**Task details**
Put the data below into a JSON list of strings, one string per line, with blank lines left out. Leave the pictures out.

**Material shown**

■ ■ ■ ■

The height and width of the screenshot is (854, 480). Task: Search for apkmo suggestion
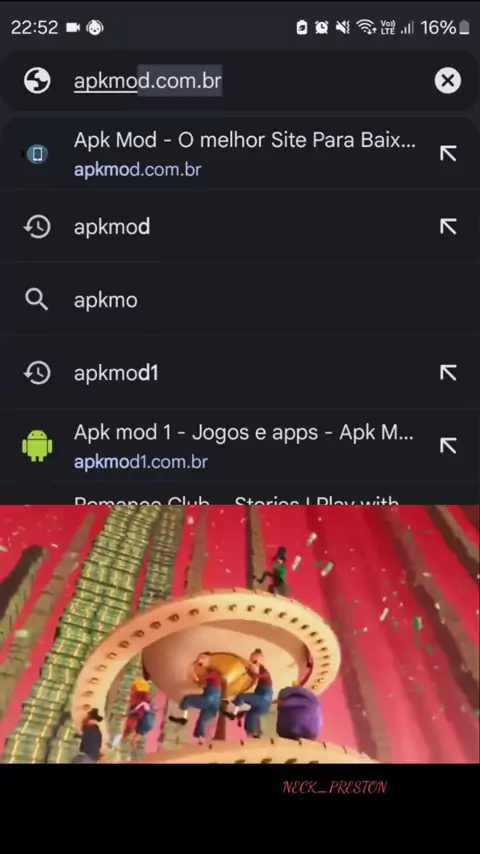240,300
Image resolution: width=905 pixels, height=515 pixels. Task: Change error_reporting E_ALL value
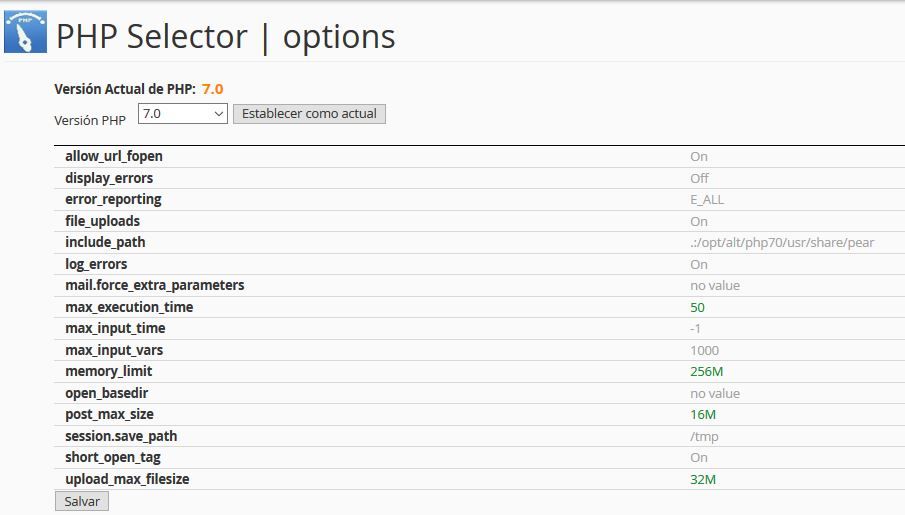click(x=706, y=200)
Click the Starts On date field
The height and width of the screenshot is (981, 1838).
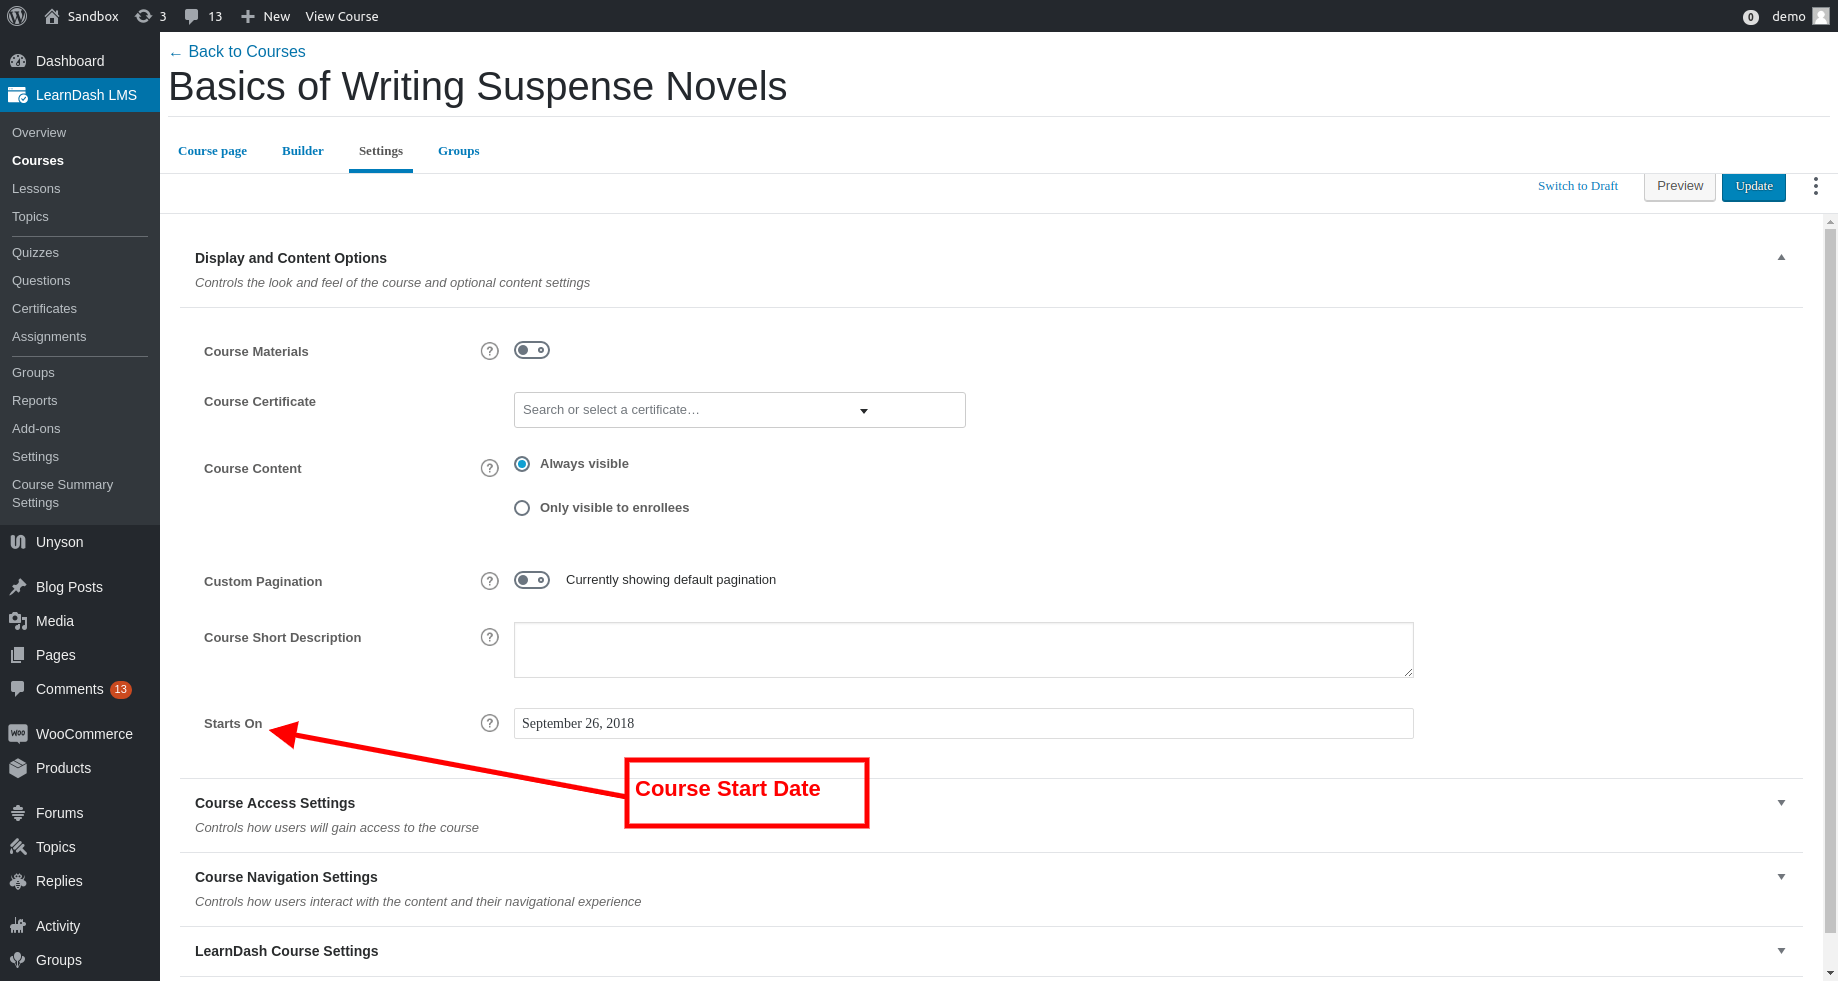[962, 723]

■ ■ ■ ■

**Solution to this task**
[
  "The height and width of the screenshot is (854, 480). Task: Search for apkmo suggestion",
  "240,300",
  "Image resolution: width=905 pixels, height=515 pixels. Task: Change error_reporting E_ALL value",
  "click(x=706, y=200)",
  "Click the Starts On date field",
  "The height and width of the screenshot is (981, 1838).",
  "[962, 723]"
]